TASK BRIEF - The reply should consist of the line containing "The width and height of the screenshot is (678, 910)." and all lines after it in the listing below, reproduced exactly and nothing more.

##############################

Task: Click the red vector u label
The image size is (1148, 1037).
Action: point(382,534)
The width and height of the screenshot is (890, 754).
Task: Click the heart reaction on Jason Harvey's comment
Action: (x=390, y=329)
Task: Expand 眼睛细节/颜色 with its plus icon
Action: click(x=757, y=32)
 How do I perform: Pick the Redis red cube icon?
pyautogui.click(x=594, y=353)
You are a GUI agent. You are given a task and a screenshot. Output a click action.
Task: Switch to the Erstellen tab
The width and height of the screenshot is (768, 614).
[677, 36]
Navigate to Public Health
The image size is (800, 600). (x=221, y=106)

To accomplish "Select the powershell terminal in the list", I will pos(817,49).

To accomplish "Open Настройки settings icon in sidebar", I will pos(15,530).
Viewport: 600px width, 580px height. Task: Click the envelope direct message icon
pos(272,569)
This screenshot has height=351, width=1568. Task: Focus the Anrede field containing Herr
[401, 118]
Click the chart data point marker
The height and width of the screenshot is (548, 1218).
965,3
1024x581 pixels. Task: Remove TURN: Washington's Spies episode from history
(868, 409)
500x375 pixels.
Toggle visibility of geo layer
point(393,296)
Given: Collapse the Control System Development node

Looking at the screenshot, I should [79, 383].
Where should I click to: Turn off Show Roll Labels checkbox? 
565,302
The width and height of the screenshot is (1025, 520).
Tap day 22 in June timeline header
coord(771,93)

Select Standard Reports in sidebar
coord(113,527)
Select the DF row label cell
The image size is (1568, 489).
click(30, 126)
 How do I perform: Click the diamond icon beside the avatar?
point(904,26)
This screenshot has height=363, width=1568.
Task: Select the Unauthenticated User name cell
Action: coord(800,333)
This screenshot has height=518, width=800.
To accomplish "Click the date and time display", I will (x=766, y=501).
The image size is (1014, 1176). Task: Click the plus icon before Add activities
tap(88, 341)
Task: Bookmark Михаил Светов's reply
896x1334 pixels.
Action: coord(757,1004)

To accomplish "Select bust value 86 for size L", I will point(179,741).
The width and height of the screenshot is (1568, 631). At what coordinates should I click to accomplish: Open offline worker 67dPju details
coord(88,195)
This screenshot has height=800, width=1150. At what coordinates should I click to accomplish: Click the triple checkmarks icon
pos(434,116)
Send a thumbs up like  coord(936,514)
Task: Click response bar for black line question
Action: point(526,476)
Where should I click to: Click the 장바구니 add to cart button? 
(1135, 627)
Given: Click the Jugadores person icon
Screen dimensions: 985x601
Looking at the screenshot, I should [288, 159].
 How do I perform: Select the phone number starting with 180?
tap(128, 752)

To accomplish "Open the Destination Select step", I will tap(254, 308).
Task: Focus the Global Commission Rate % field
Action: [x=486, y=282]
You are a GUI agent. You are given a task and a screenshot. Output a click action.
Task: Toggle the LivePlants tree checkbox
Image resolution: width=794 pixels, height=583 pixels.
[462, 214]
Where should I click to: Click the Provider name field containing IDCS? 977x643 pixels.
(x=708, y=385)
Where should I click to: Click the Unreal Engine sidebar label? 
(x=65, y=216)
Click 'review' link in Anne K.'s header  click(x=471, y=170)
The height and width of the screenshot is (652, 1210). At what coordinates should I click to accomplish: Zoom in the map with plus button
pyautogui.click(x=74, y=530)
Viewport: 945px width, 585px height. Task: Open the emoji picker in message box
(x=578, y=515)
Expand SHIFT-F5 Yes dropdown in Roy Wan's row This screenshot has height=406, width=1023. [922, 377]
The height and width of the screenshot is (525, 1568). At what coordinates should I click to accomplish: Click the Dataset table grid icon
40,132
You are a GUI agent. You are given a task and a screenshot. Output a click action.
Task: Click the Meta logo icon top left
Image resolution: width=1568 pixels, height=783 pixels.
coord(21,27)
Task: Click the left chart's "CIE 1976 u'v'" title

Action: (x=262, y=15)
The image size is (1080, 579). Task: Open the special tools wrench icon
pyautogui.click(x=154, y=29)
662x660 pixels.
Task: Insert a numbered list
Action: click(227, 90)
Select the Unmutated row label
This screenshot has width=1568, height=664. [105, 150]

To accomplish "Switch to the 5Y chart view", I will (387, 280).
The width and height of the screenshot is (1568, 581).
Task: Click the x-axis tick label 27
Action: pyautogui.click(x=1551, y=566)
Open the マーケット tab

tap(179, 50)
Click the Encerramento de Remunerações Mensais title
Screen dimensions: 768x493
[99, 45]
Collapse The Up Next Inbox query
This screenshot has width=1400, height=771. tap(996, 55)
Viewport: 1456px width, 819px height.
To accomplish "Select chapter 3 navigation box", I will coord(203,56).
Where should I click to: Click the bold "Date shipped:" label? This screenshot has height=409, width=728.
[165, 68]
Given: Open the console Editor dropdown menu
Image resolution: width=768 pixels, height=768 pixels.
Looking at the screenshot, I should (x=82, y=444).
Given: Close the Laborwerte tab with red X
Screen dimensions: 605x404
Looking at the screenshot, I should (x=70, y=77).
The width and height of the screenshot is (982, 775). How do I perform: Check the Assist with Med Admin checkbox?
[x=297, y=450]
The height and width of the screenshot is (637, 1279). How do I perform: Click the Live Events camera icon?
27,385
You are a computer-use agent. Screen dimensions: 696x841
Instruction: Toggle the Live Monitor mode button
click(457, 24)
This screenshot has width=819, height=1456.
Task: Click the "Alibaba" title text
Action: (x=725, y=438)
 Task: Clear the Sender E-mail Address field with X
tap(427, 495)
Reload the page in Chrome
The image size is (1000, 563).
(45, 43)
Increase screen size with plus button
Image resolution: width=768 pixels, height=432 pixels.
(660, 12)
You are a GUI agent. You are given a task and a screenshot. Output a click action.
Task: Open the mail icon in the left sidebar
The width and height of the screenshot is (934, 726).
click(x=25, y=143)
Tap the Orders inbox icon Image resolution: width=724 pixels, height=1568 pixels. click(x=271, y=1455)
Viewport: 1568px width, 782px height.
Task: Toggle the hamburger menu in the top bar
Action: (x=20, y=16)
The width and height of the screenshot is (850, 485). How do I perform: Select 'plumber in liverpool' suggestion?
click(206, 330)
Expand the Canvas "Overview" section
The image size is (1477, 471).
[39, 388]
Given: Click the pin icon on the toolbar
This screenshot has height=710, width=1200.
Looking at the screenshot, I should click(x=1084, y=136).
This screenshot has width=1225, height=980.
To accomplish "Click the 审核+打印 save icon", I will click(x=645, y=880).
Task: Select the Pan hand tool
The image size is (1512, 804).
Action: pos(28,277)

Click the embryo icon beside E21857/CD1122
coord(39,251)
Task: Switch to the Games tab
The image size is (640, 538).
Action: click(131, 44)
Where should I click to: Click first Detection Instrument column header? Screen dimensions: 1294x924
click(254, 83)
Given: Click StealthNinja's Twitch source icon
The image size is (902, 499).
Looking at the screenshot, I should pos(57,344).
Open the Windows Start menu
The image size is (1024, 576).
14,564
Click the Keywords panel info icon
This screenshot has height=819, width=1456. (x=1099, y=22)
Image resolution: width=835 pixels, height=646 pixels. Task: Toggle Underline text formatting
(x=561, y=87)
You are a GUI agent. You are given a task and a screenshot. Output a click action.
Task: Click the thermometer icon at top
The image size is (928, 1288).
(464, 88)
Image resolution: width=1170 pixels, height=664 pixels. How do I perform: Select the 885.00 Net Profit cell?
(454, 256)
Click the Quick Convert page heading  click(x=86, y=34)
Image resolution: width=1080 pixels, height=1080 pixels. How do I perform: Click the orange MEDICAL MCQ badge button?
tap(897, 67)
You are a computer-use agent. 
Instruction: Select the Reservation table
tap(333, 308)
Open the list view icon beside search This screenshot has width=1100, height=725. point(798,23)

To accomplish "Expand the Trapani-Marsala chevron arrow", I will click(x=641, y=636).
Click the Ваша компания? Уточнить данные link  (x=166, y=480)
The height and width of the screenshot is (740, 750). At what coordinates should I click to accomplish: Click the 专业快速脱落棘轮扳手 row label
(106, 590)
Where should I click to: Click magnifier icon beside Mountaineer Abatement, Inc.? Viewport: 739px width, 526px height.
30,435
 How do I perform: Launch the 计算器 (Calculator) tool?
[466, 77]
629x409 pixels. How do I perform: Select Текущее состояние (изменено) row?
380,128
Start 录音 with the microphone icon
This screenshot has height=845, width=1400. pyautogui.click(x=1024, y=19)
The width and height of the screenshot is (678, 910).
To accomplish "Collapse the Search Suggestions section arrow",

##############################

SOLVED EXERCISE -
The width and height of the screenshot is (678, 910).
To accomplish "Collapse the Search Suggestions section arrow",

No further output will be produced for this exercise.